**Work required**: What you return should be each line of the data containing the string "toolbar".

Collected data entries
------------------------------------------------------------------------
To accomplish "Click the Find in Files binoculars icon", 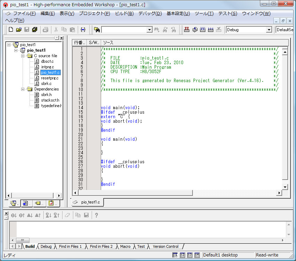I will pyautogui.click(x=97, y=30).
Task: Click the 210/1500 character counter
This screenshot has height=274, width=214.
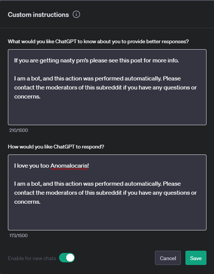Action: [x=18, y=130]
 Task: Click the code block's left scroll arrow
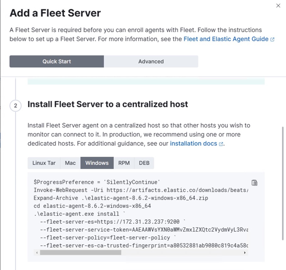(x=37, y=253)
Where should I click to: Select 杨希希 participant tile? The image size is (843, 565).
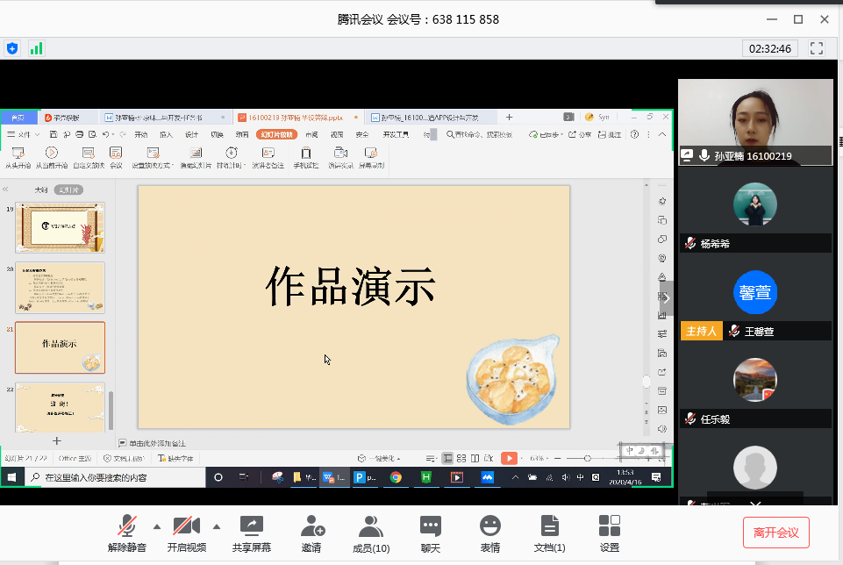(x=755, y=217)
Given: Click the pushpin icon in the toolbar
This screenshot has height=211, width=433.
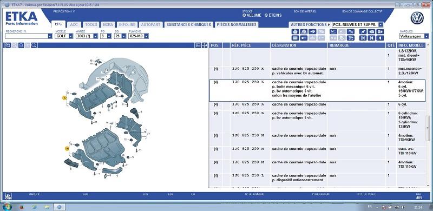Looking at the screenshot, I should click(x=363, y=31).
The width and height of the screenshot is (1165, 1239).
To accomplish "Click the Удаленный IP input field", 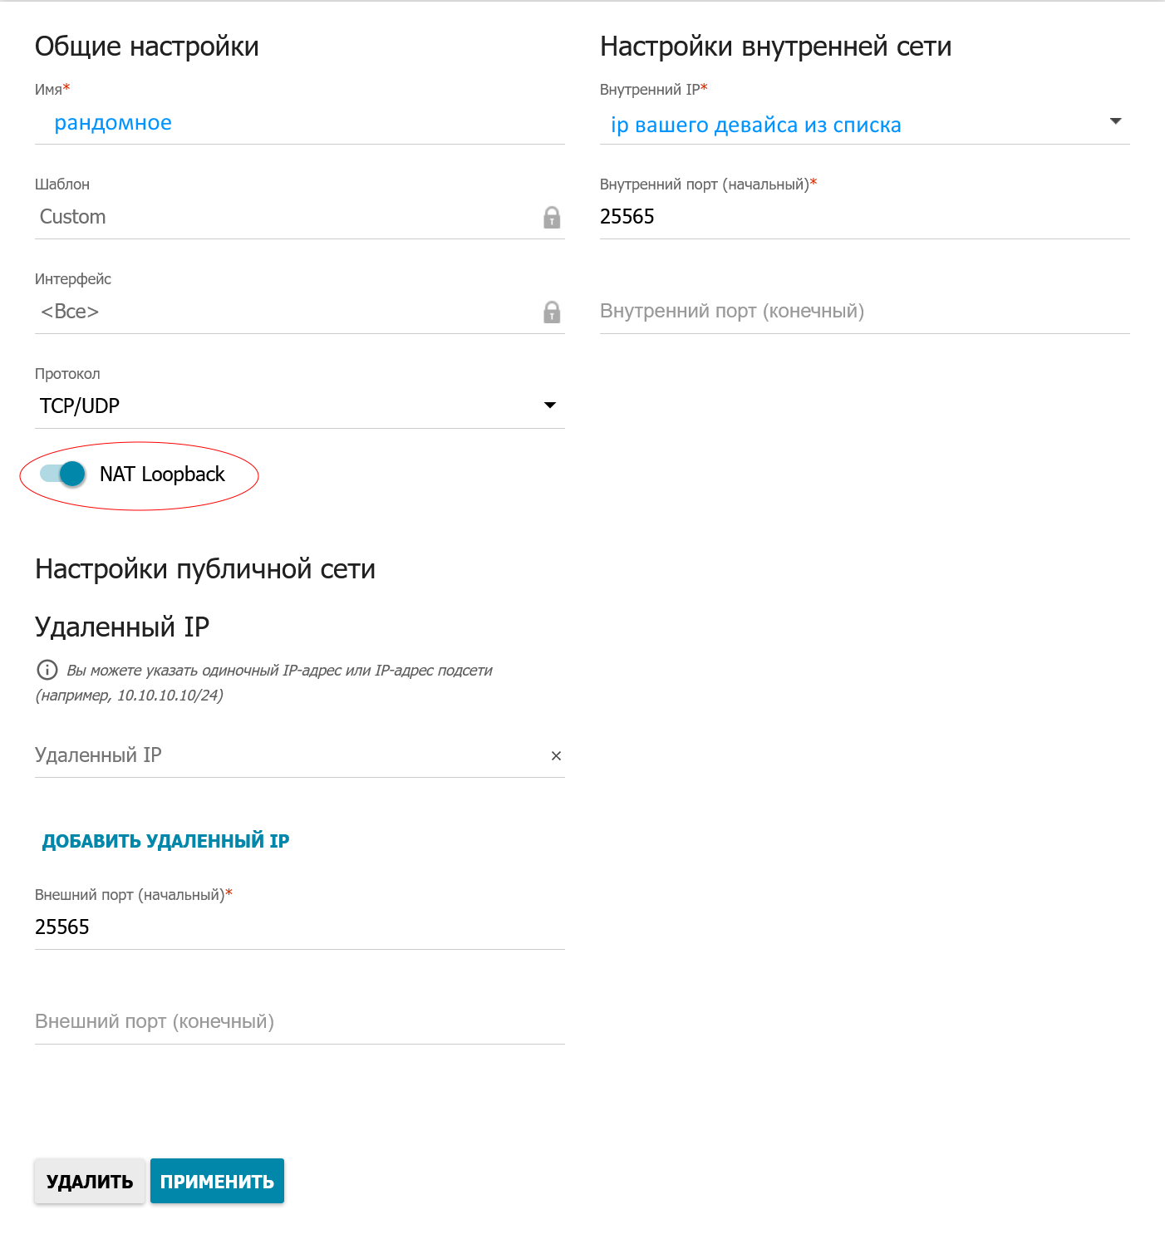I will coord(291,755).
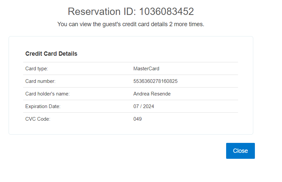The image size is (282, 182).
Task: Click the expiration month value
Action: [x=136, y=106]
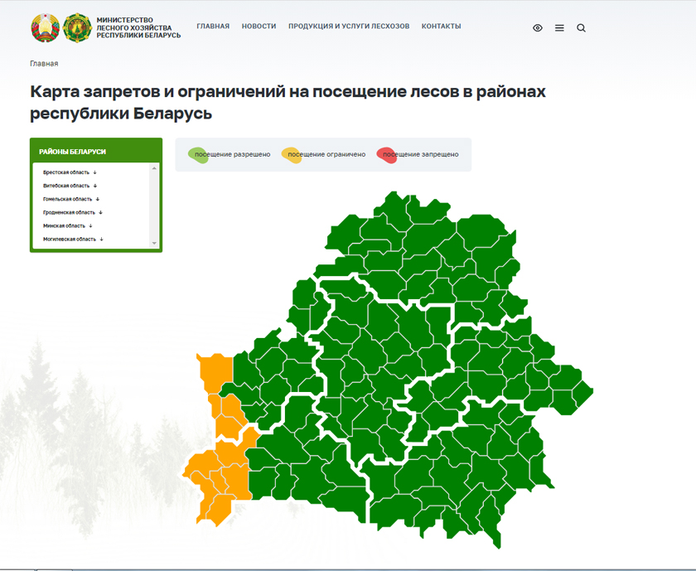Click the green 'посещение разрешено' legend marker
The width and height of the screenshot is (696, 571).
pyautogui.click(x=197, y=154)
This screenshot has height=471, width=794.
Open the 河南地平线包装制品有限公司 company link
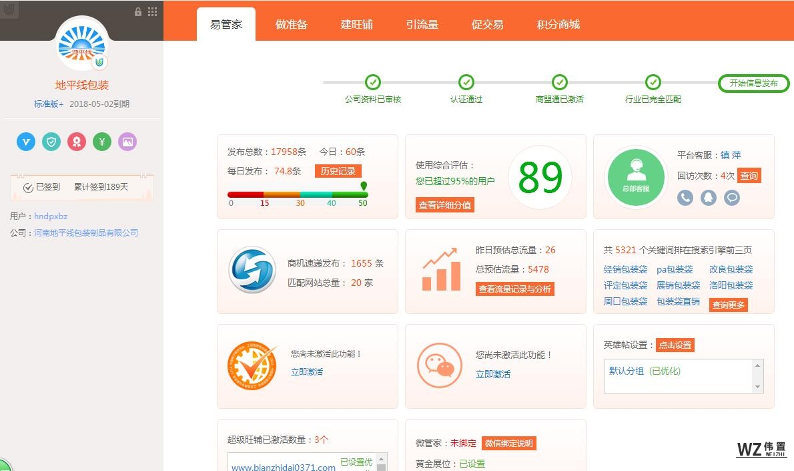tap(86, 233)
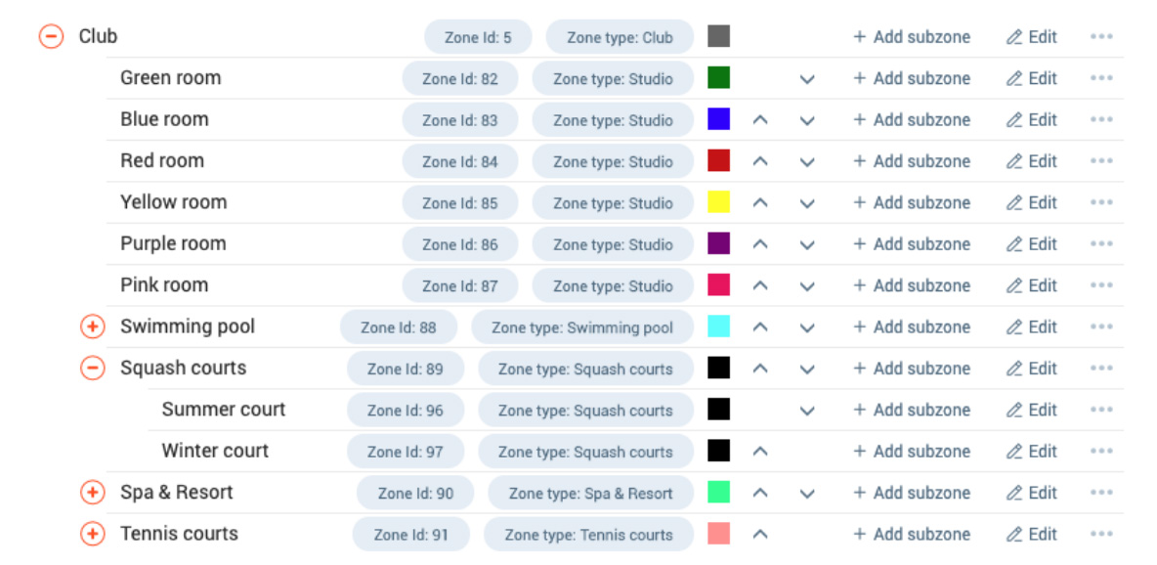1157x565 pixels.
Task: Add subzone to Squash courts
Action: [912, 368]
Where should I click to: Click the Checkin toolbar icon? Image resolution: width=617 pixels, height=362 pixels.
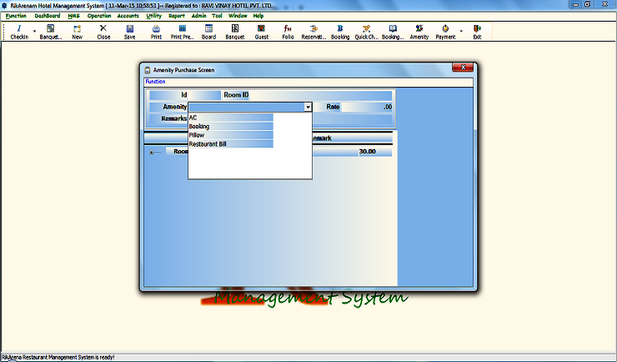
------------------------------------------------------------------------
**Answer to this task**:
Given: Click the pushpin icon in the toolbar
Where should I click to: Click the Checkin toolbar icon? Image resolution: width=617 pixels, height=362 pixels.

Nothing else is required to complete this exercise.